Мне представляется, что проблема невроза заключается в том, что человек, вследствие идентификации или инфляции с архетипом сказочного персонажа, бессознательно предпринимает обреченную на неудачу попытку проживания мифа. Таким образом описываемая пациентка остается вечной принцессой, которая вообще не способна к взаимоотношениям с мужчинами, потому что ни один из них для нее не достаточно хорош, или же она попадает во внутреннюю ситуацию обнищания с тотальным подчинением внешнему или внутреннему мужскому агрессивному элементу, и ощущение себя беспомощно зависимой от него постоянно унижает ее как женщину. При этом глубоко в сердце остается неопределенная тоска по освобождению лучшим, прекраснейшим мужчиной, тоска по великой любви, которая уже когда-то была, а теперь ее любимый утрачен, и его ценность она только теперь начинает понимать.

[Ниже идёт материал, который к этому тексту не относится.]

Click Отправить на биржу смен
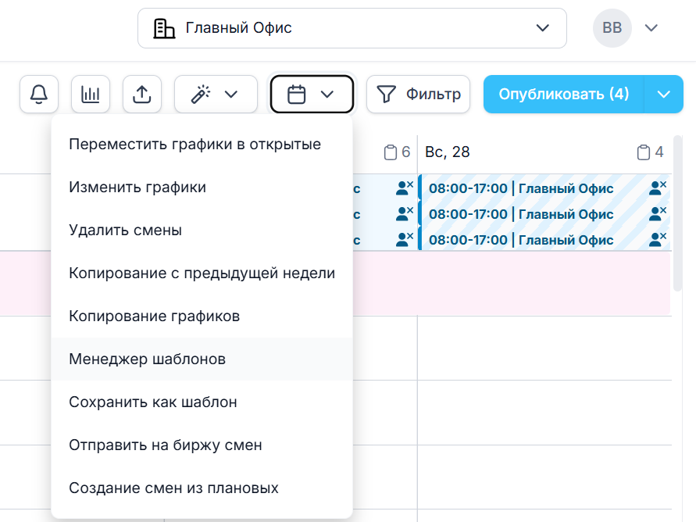Image resolution: width=696 pixels, height=522 pixels. (x=165, y=445)
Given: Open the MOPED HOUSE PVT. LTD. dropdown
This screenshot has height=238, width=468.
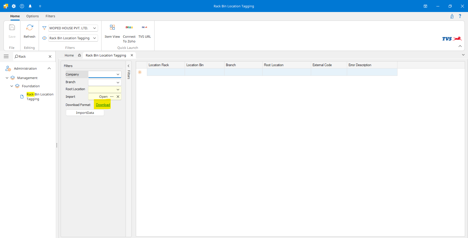Looking at the screenshot, I should click(95, 28).
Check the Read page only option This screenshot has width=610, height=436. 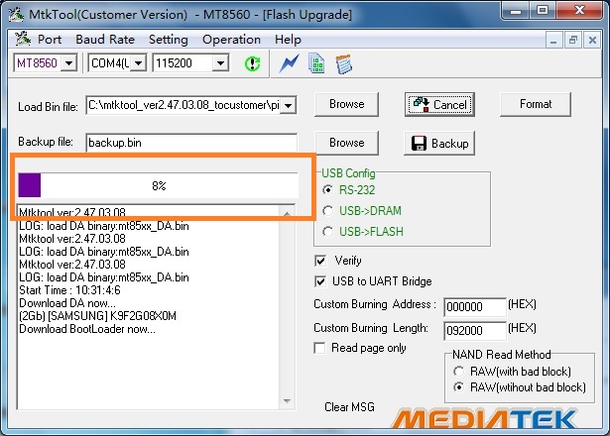(x=320, y=348)
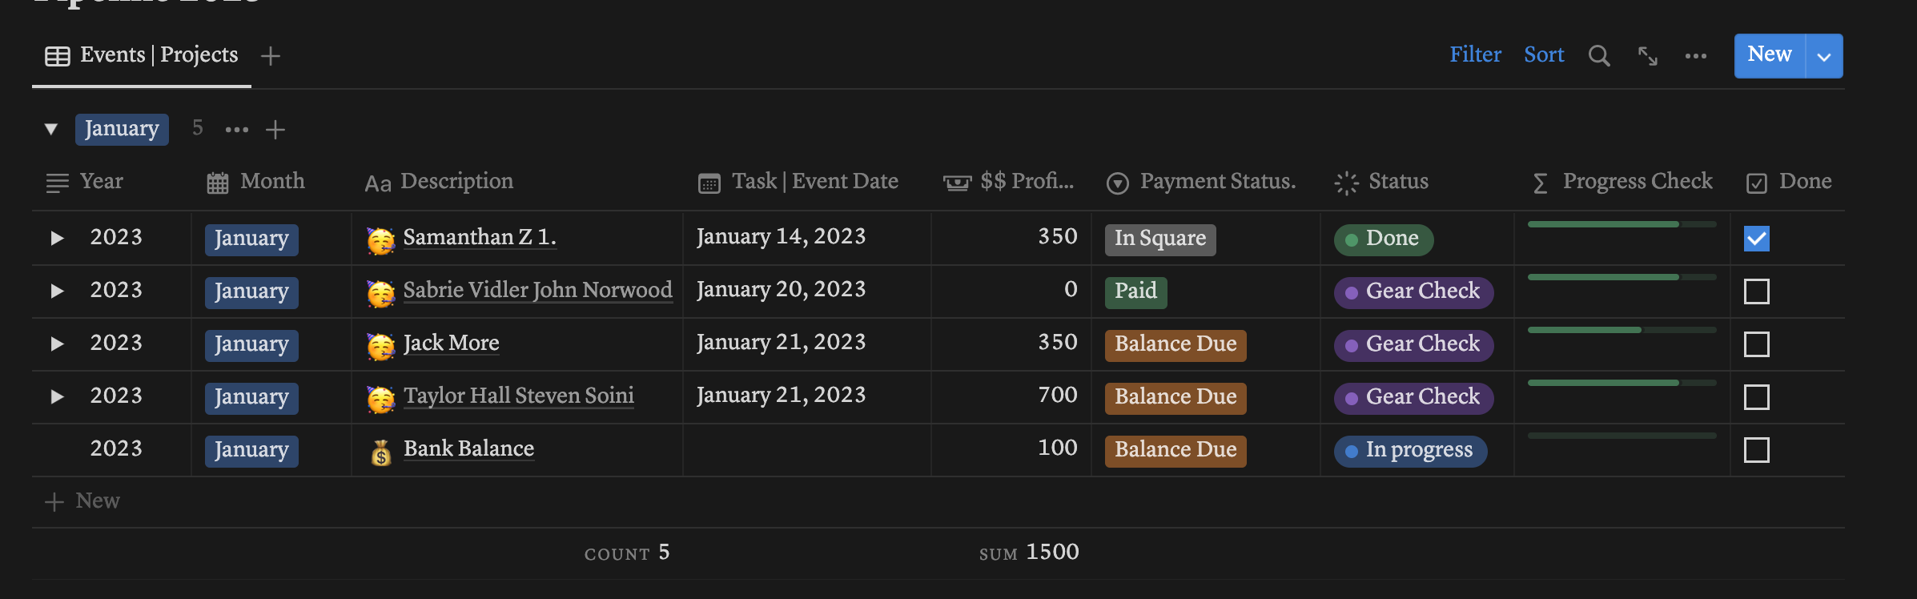Click the expand full-page arrows icon
This screenshot has height=599, width=1917.
pos(1647,55)
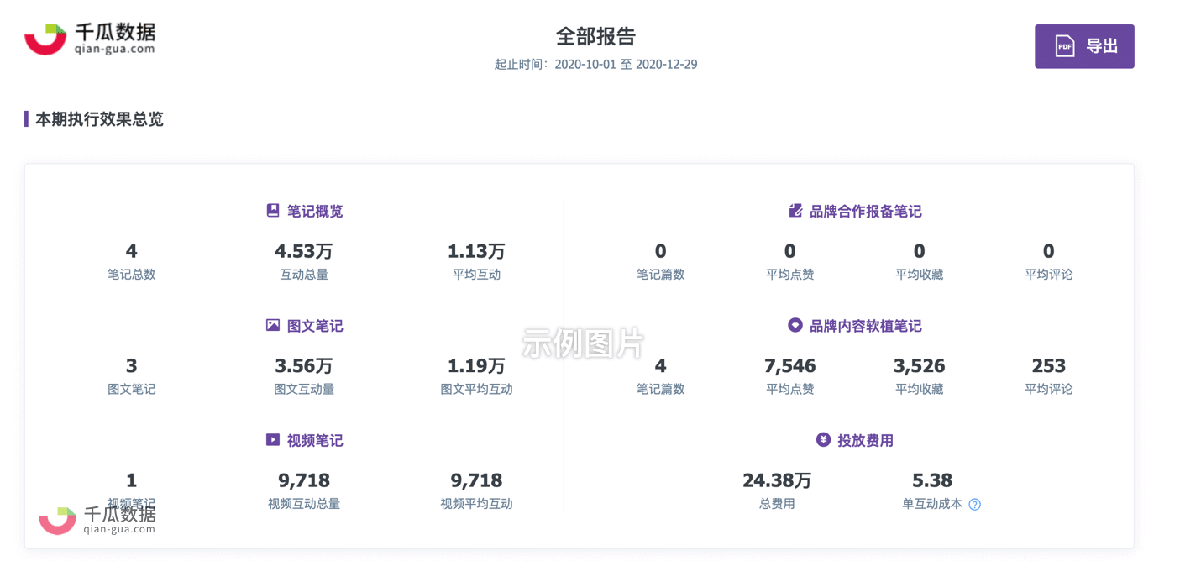This screenshot has width=1180, height=561.
Task: Click the brand cooperation notes edit icon
Action: coord(795,211)
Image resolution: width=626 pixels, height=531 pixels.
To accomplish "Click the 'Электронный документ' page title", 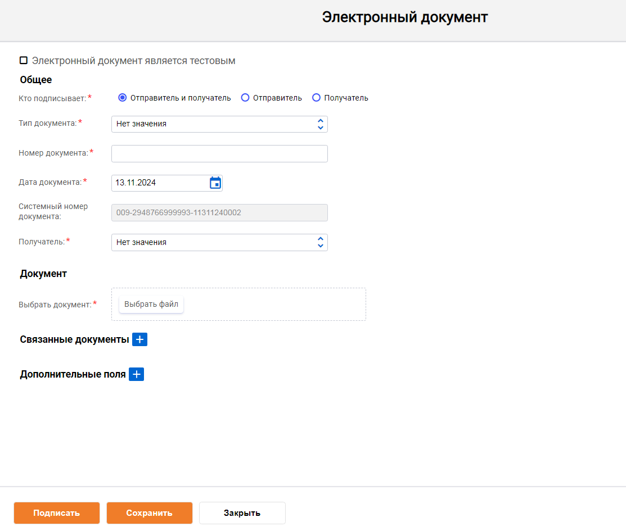I will point(404,17).

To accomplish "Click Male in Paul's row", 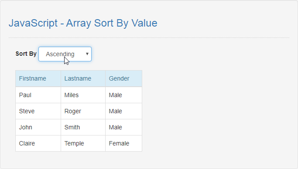I will [x=124, y=95].
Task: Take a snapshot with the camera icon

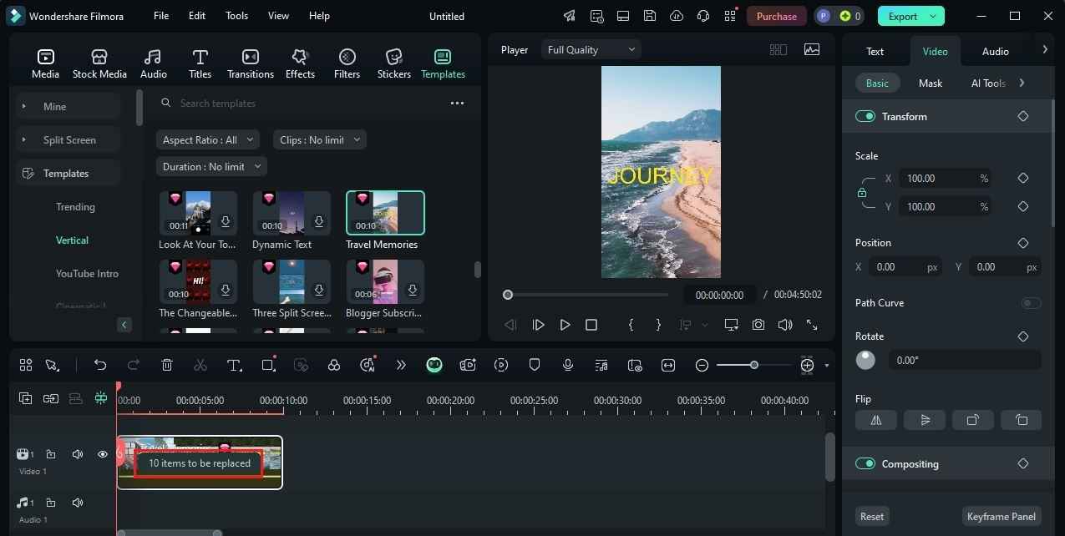Action: point(758,325)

Ах, кабы мне была дана свобода, Я стала бы женой Дроздоборода.
Эта тоска направлена и на супруга, проявляясь в том, что он все время подвергается критике. Он никогда не воспринимается таким, как он есть, со своими ошибками и слабостями, потому что ему, в сущности, вменяется в обязанность разоблачить однажды себя в качестве короля, обладателя прекрасного замка, который спасет ее от внутренней нищеты.